Stored records
========================

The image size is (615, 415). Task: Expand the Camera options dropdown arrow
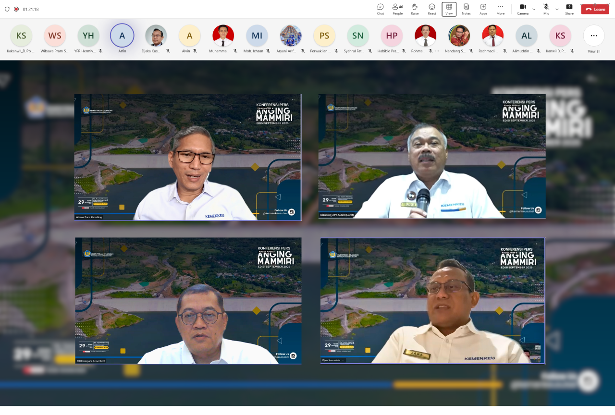[534, 9]
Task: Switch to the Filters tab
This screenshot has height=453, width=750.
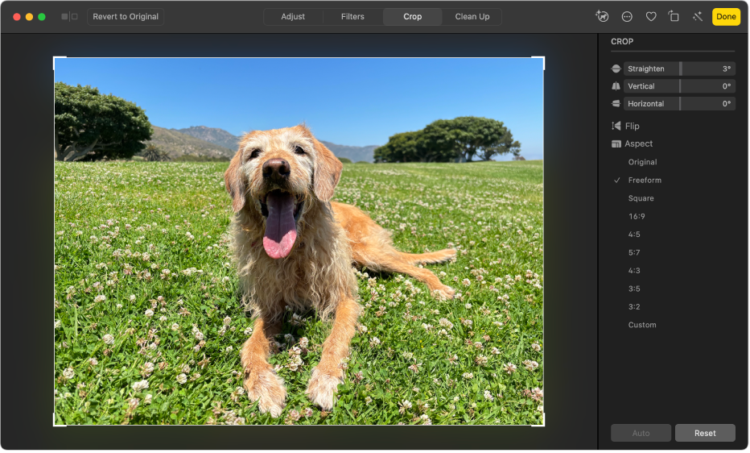Action: pos(352,16)
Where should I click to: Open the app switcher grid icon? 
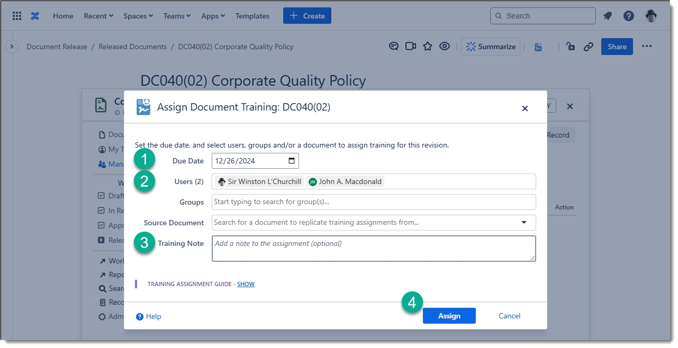click(17, 16)
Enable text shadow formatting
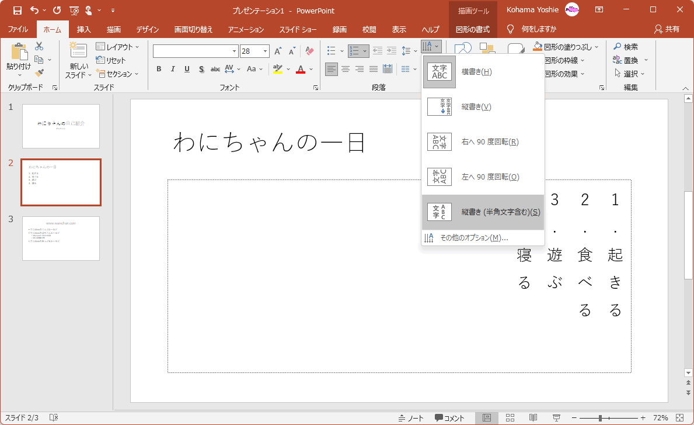The width and height of the screenshot is (694, 425). (201, 69)
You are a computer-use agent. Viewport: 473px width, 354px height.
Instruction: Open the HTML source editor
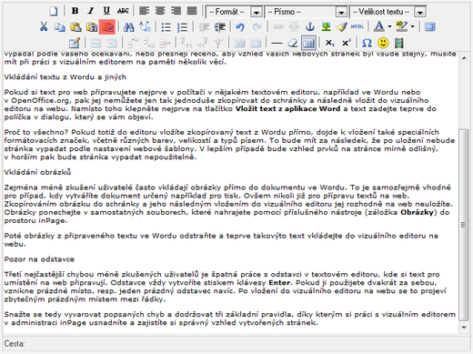point(357,26)

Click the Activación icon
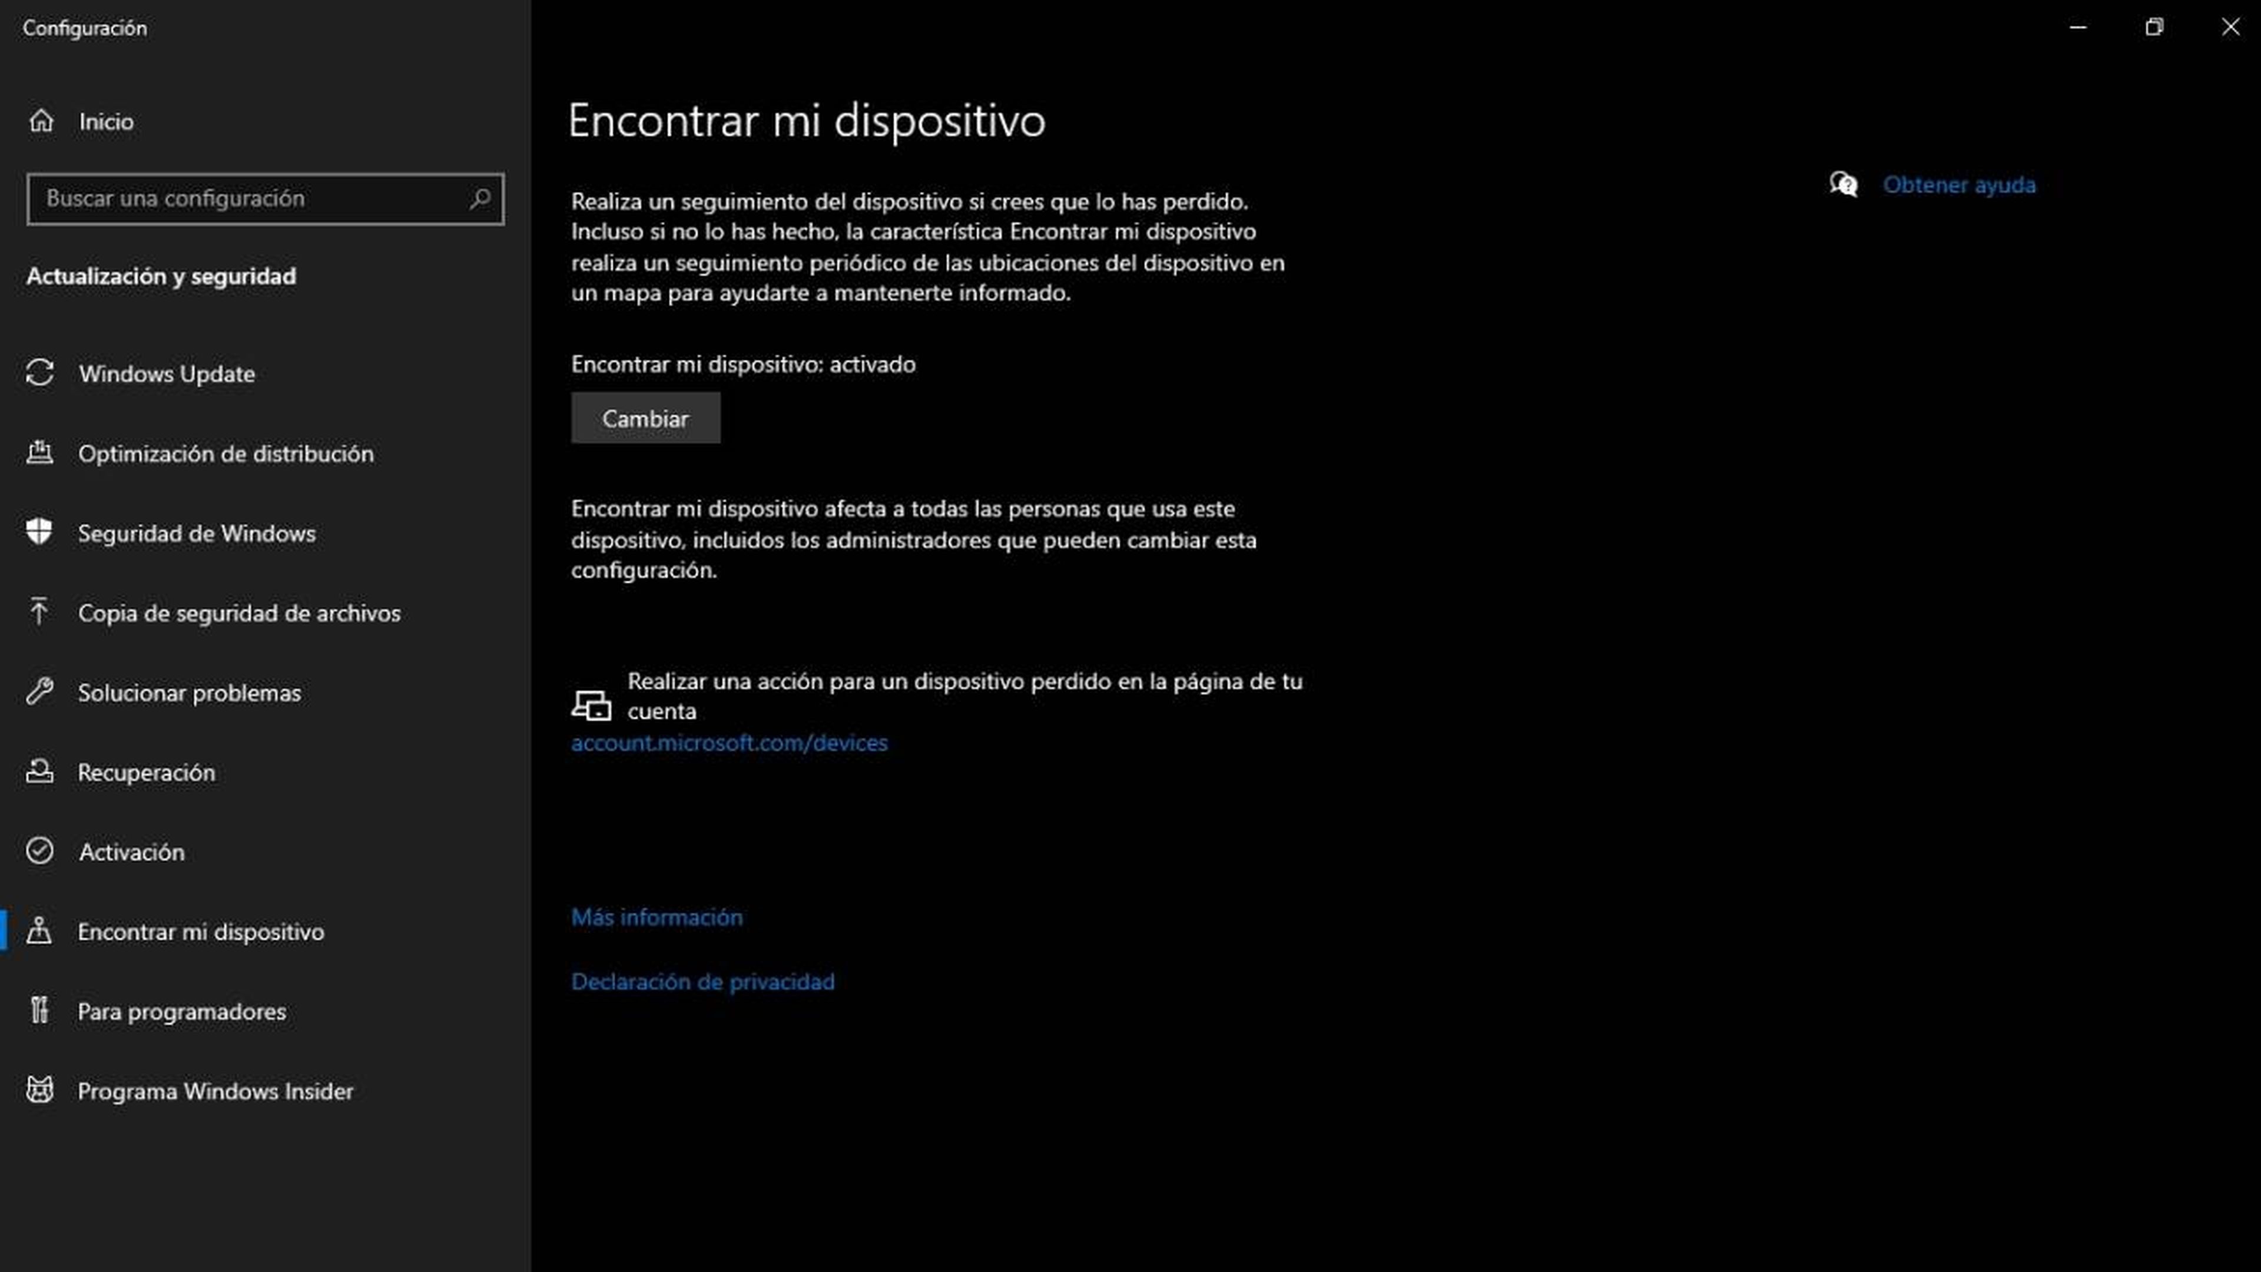(42, 851)

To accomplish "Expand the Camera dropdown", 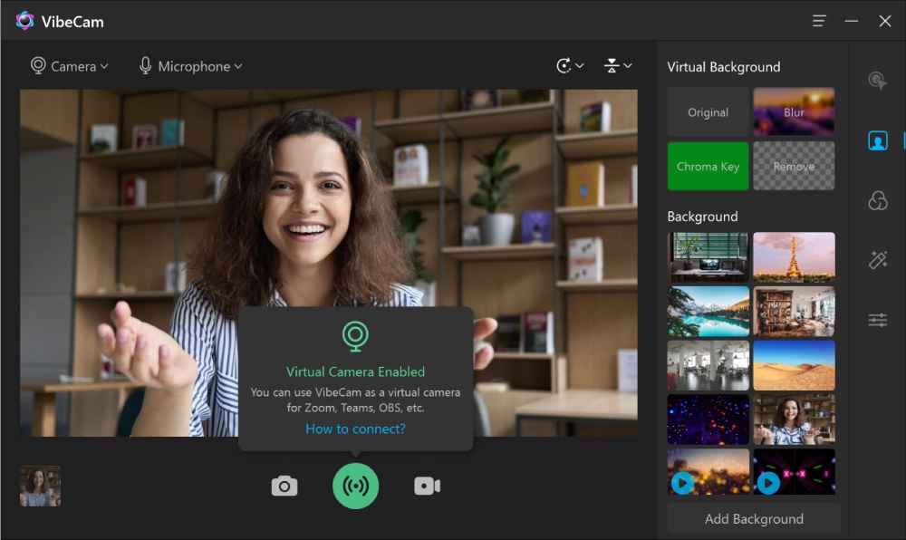I will tap(70, 66).
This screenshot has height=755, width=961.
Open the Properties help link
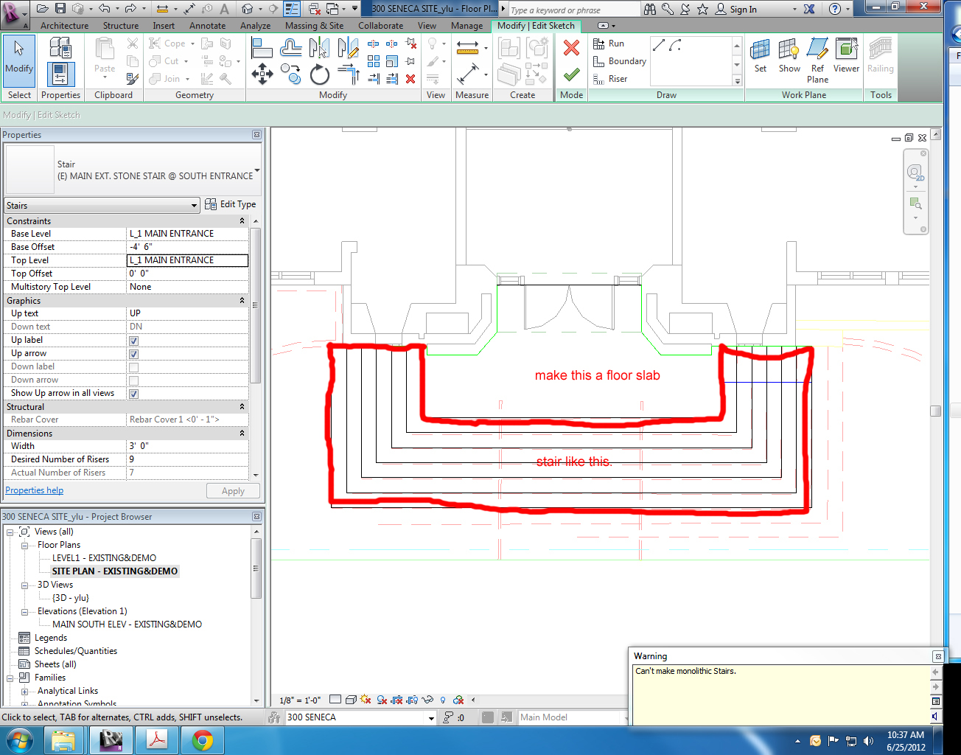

========================

- _What to work on_
From the line with "This screenshot has height=755, width=961." down to the last line of the entries above, set down every line exactly, apart from the pictures.

- _Output for this exercise_
This screenshot has height=755, width=961.
Open the Properties help link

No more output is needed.